*** Opening of Supplied data ***

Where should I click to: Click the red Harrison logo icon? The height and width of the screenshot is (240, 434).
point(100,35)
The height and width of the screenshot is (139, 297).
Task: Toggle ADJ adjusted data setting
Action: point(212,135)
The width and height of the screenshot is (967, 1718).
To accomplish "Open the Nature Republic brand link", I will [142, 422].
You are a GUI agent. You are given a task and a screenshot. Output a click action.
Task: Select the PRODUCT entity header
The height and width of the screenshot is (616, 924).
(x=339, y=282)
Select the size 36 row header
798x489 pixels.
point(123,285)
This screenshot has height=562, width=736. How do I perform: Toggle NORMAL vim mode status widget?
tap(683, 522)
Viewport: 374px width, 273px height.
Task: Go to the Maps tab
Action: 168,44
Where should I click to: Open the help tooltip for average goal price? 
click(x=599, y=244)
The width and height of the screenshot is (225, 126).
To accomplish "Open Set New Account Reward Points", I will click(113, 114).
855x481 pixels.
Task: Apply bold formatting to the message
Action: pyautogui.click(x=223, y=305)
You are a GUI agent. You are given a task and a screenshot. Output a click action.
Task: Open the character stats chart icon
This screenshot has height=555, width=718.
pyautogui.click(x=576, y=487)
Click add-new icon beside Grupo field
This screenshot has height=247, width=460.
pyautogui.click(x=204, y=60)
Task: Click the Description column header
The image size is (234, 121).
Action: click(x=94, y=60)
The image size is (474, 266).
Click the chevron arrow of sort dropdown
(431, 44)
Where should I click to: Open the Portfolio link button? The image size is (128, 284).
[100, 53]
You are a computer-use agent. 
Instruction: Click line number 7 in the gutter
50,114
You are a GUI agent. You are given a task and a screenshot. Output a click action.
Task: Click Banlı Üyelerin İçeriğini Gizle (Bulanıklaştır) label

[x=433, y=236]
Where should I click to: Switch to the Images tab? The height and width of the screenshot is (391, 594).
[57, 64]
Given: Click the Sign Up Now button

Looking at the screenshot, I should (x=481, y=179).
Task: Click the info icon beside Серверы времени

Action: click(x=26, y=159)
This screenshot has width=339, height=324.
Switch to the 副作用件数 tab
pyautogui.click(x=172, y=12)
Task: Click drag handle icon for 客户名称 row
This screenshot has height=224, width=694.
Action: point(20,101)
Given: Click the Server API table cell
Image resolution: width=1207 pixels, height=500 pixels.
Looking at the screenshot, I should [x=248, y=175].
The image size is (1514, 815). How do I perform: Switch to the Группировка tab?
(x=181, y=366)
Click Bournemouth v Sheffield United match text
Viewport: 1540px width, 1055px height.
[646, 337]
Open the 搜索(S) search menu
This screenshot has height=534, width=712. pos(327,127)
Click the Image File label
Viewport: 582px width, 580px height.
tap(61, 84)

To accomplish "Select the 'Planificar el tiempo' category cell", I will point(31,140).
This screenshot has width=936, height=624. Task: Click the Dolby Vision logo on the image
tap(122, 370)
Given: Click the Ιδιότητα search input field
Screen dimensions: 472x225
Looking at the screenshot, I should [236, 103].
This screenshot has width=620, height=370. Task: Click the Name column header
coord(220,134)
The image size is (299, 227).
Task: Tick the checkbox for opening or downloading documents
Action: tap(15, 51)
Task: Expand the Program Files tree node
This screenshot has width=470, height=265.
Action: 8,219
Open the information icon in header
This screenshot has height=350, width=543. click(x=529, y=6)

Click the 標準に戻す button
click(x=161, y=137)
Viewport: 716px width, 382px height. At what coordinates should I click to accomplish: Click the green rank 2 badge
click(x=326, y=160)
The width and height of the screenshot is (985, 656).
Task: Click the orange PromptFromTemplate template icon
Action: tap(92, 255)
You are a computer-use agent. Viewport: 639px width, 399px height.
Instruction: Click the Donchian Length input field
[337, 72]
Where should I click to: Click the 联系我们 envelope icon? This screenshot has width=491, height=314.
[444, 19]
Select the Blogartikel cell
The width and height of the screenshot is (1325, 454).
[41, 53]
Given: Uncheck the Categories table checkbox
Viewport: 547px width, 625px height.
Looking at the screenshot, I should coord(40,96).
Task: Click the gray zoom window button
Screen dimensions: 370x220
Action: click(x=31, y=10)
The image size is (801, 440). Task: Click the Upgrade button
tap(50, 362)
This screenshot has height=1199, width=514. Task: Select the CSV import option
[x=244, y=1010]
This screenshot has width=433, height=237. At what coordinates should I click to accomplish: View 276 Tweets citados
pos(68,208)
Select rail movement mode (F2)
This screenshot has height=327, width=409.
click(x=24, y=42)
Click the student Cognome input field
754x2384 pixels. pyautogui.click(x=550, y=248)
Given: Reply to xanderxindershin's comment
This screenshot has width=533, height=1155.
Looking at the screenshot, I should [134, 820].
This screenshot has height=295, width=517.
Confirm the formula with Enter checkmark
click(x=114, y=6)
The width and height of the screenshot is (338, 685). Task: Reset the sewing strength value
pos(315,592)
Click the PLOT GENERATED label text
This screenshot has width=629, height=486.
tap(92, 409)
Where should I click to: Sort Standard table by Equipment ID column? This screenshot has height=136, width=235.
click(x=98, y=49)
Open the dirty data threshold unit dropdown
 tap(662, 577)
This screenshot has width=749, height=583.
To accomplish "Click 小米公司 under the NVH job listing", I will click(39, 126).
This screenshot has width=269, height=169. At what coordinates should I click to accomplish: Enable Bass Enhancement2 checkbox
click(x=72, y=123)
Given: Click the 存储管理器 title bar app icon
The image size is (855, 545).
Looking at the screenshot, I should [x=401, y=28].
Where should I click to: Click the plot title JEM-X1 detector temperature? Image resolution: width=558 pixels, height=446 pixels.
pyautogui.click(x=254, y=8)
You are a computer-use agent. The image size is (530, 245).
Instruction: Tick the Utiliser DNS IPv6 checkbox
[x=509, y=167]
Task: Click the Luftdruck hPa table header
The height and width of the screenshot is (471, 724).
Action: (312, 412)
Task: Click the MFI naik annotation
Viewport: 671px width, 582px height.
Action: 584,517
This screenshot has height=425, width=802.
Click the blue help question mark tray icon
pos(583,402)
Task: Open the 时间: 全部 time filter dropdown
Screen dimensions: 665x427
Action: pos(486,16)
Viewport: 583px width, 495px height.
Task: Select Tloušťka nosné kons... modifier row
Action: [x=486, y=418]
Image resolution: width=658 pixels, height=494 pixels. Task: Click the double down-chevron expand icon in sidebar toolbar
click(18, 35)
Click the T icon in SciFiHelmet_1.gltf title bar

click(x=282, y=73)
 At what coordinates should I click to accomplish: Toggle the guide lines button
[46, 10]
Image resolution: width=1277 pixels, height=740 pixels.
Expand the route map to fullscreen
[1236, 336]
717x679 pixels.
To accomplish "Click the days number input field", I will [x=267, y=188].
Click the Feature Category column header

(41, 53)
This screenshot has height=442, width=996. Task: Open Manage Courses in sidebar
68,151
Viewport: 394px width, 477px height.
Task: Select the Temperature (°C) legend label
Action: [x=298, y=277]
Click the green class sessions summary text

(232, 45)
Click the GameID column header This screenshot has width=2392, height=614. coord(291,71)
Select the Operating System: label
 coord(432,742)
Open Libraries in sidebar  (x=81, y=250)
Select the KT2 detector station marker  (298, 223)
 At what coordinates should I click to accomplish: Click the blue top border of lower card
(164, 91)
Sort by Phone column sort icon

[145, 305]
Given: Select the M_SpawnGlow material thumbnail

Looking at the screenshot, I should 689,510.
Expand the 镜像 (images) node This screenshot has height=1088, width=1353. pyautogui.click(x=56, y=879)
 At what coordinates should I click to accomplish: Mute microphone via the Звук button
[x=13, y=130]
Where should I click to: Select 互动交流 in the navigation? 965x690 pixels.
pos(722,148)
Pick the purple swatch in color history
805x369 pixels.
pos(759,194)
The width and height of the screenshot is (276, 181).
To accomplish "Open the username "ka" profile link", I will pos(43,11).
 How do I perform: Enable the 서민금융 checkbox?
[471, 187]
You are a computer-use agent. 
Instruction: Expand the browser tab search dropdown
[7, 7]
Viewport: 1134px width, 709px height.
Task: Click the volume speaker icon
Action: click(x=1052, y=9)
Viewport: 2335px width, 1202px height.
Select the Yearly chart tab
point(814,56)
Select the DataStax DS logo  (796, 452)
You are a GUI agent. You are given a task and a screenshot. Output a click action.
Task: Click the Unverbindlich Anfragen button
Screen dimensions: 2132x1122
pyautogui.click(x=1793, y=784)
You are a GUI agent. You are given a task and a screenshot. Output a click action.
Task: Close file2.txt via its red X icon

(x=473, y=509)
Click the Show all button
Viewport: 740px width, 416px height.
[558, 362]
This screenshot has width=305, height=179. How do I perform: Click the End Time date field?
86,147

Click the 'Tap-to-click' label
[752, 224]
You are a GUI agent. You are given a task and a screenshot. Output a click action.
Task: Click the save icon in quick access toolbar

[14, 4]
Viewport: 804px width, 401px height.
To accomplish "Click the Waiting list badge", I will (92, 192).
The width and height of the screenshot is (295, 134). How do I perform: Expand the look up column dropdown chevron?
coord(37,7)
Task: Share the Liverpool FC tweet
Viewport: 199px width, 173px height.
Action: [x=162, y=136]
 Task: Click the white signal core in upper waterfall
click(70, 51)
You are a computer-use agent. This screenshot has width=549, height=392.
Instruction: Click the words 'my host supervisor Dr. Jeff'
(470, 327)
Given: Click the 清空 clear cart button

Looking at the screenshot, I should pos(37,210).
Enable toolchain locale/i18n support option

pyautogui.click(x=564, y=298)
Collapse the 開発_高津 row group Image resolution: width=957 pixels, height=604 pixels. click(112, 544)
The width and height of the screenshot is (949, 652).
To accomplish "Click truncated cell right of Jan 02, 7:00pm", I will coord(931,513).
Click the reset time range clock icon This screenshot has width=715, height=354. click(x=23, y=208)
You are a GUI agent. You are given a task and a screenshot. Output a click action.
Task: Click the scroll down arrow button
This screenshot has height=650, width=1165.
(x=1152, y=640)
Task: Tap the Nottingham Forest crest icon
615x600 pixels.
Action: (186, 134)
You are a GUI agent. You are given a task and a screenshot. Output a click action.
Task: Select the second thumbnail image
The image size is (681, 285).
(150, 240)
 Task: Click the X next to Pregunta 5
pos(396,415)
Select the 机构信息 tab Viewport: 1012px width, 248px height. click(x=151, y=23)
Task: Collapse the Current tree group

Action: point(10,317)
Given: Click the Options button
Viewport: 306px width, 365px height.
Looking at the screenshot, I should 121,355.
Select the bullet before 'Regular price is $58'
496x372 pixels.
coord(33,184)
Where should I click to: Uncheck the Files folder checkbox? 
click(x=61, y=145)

*** Close of Supplied data ***

- _Task requirements_
Filter the lines above, keeping and copying those that contain "node".

- _Finished exercise_
Task: Expand the Program Files tree node
Expand the 镜像 (images) node This screenshot has height=1088, width=1353. pyautogui.click(x=56, y=879)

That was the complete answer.